# PROBLEM TO WORK ON
Beginning at the line that contains "Click COMPLETED status for 16-31th Aug", output each line exactly through the end of the records, and drop any pictures.

# DATA PROVIDED
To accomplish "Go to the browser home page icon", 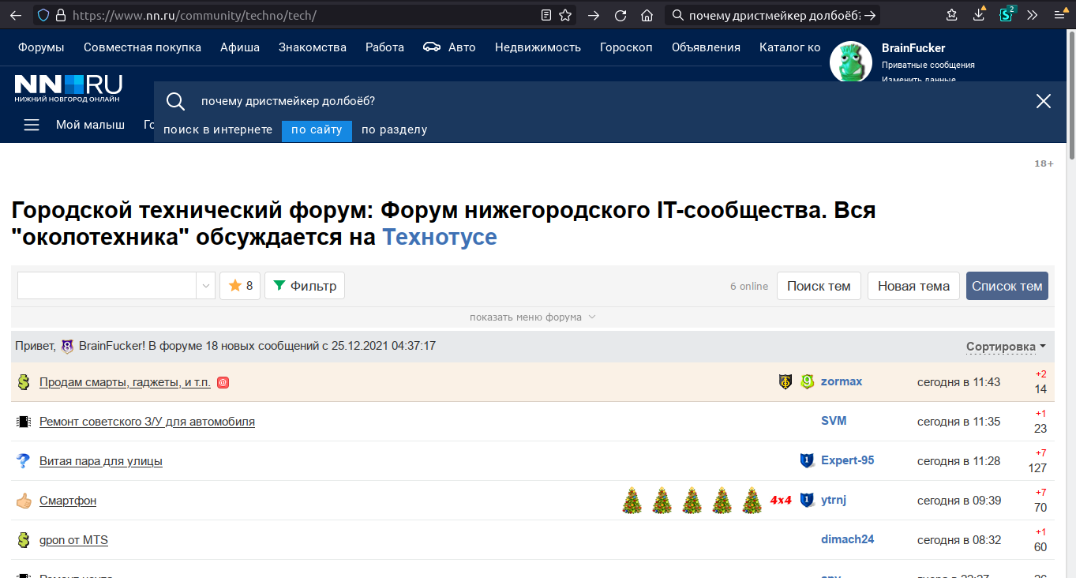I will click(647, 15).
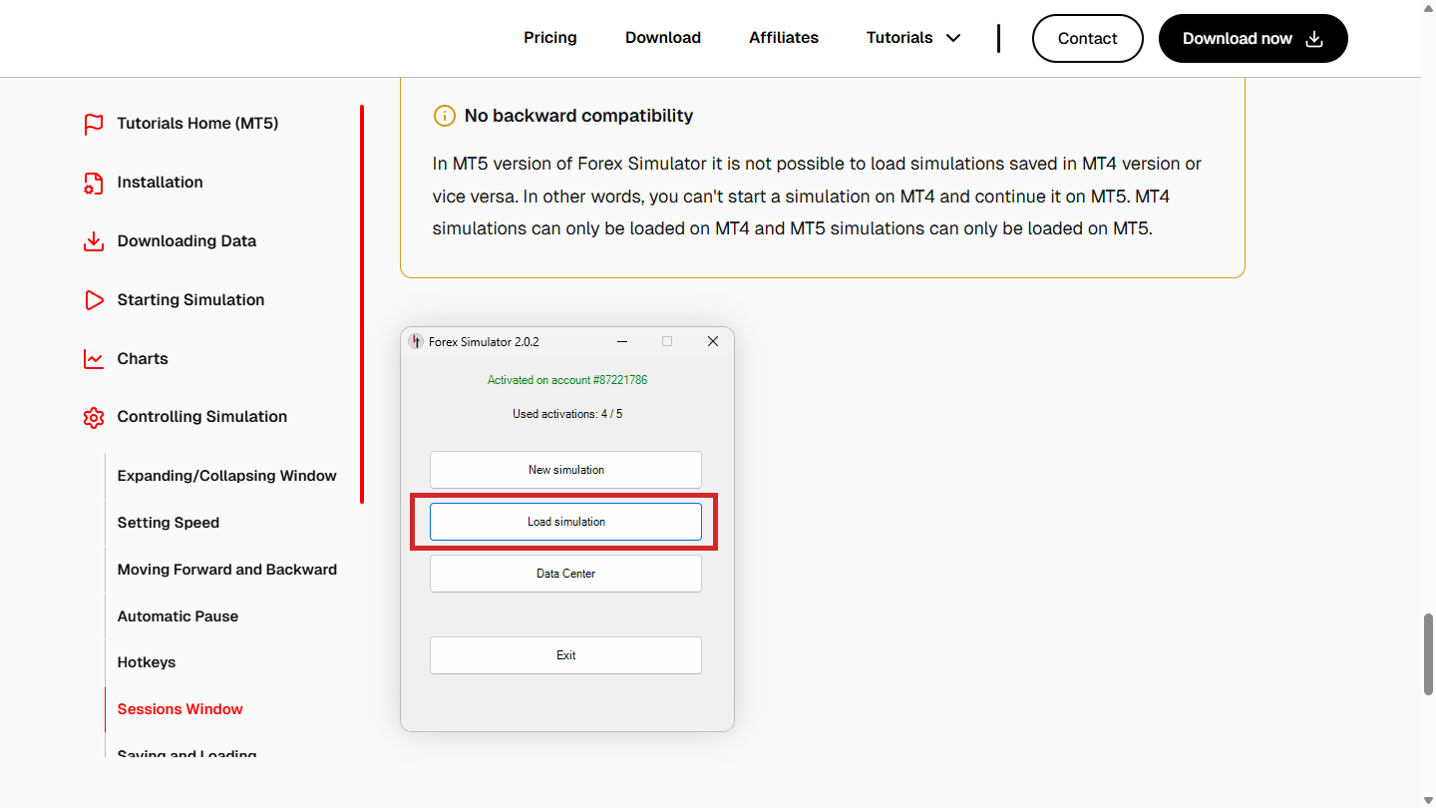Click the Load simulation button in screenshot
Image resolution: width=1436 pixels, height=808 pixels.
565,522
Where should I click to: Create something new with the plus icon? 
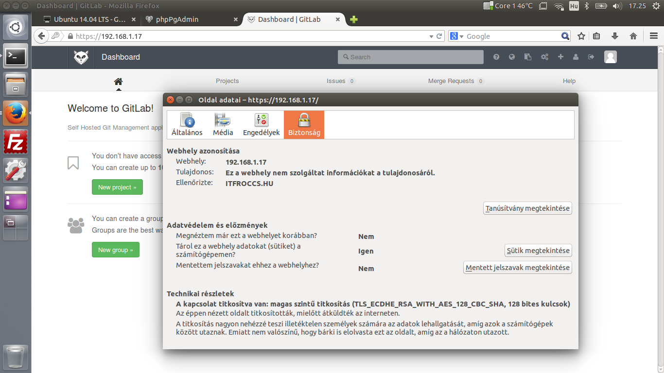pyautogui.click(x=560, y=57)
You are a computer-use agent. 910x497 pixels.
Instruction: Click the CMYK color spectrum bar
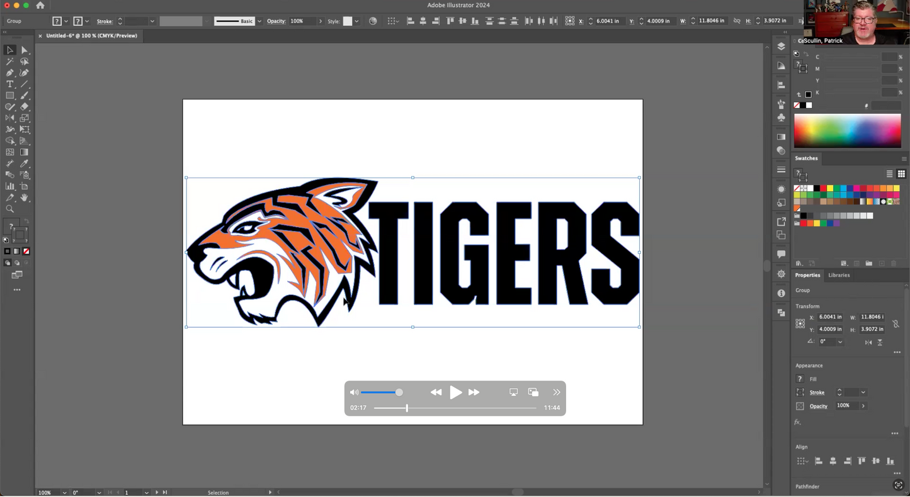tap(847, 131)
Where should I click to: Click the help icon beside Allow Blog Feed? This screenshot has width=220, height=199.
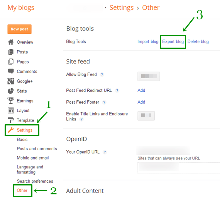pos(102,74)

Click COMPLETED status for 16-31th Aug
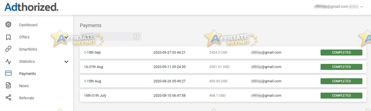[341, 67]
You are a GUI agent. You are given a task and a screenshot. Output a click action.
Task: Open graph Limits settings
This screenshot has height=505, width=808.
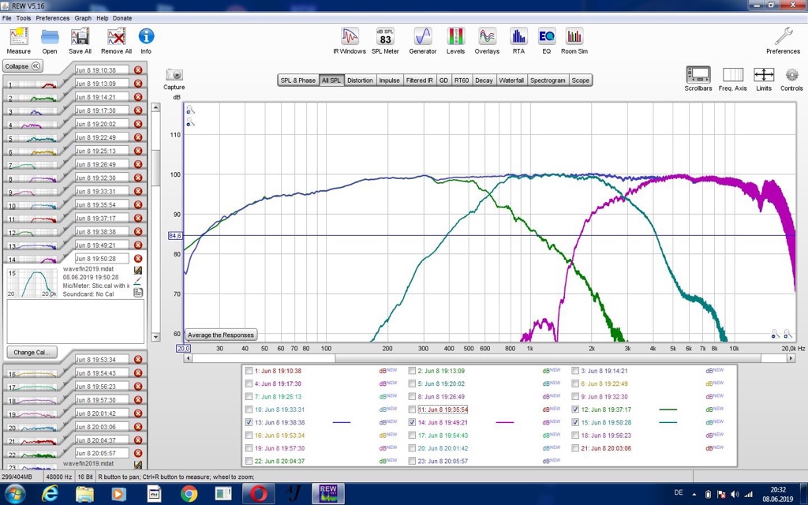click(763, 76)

# RESPONSE BELOW
Click COMPLETED status for 16-31th Aug
[341, 67]
You are a GUI agent. You are given a task and a screenshot. Output a click action.
Task: Open graph Limits settings
This screenshot has height=505, width=808.
click(763, 76)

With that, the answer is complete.